Wall Street em alta puxada pelo preço do petróleo e pela criação recorde de emprego

O mercado de trabalho dos Estados Unidos continua forte e ao fim de um ano e meio foi registado no mês de fevereiro o nível mais alto com a criação de 313 mil novos postos de trabalho, embora a evolução dos salários tenha estagnado. Wall Street aplaudiu.

Reuters

Os três principais índices de Wall Street fecharam a subir. O Dow Jones valorizou 1,77% para 25.335,740 pontos; o S&P 500 subiu 1,74% para 2.786,57 pontos e o Nasdaq  ganhou 1,67% para 7.551,848 pontos.

Sem surpresas, a petrolífera Chevron valorizou 3,35% devido à escalada do petróleo na sessão. A Caterpillar foi o segundo título que mais subiu no Dow (+3,04%), seguindo-se o JP Morgan (+2,88%).

O petróleo WTI, referência nos Estados Unidos, escalou 3,14% para 62,01 dólares e o Brent, no mercado de Londres ganhou 2,96% para 65,49 dólares o barril.

Outro fator que ajudou ao entusiasmo da NYSE foi os dados oficiais do emprego.

A criação de emprego nos Estados Unidos em fevereiro atingiu o nível mais alto em ano e meio, mas a taxa de desemprego manteve-se em 4,1%, indicou hoje o Departamento do Trabalho.

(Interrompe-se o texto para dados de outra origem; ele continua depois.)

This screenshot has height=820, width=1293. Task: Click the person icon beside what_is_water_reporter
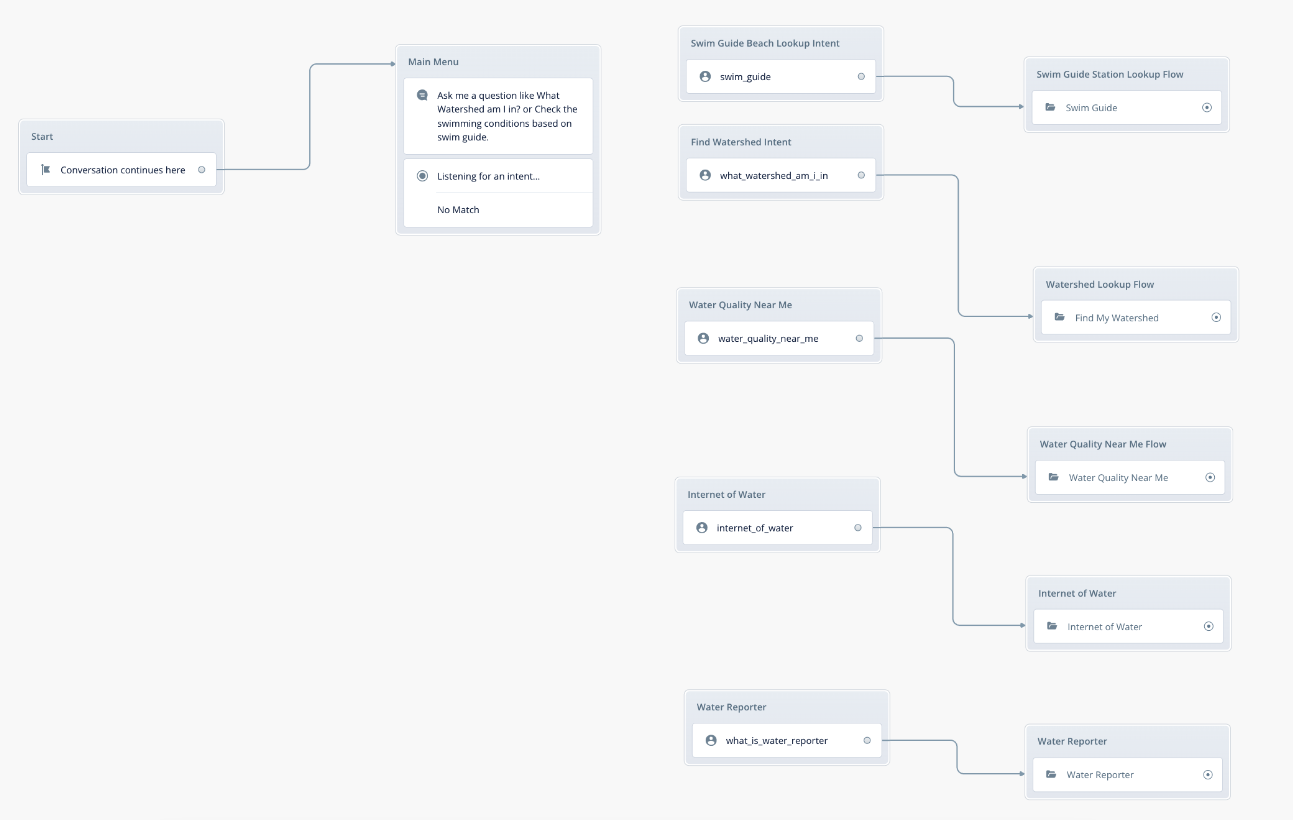coord(711,741)
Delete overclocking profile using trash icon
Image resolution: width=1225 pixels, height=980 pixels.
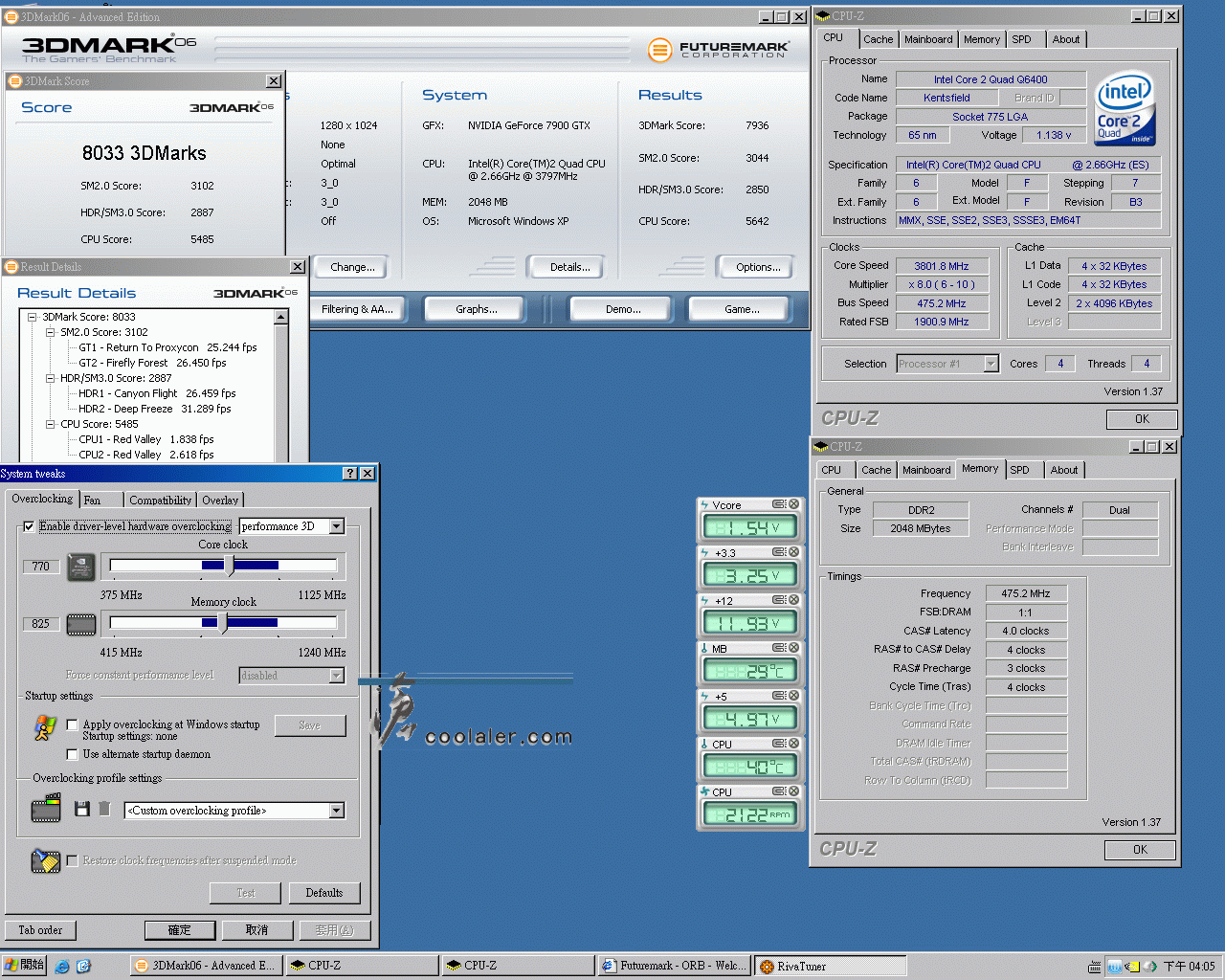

A economia norte-americana, apoiada pela redução de impostos para as empresas, criou 313.000 empregos no mês passado, um número que superou largamente as previsões dos analistas, que apontavam para 210.000 novos postos de trabalho.

O aumento das contratações foi o mais significativo desde julho de 2016, mas a taxa de desemprego manteve-se em 4,1%, um nível que se mantém há cinco meses, devido a novas entradas no mercado laboral.

Quase todos os setores registaram uma forte contratação, com o setor da produção de bens a registar 100.000 e o comércio a retalho a atingir mais de 50.000 novos empregos, este último a compensar o mau desempenho de dezembro.

Já o aumento do salário por hora foi apenas de 0,15% em fevereiro, o que fez com que o aumento anual tenha ficado em 2,6%.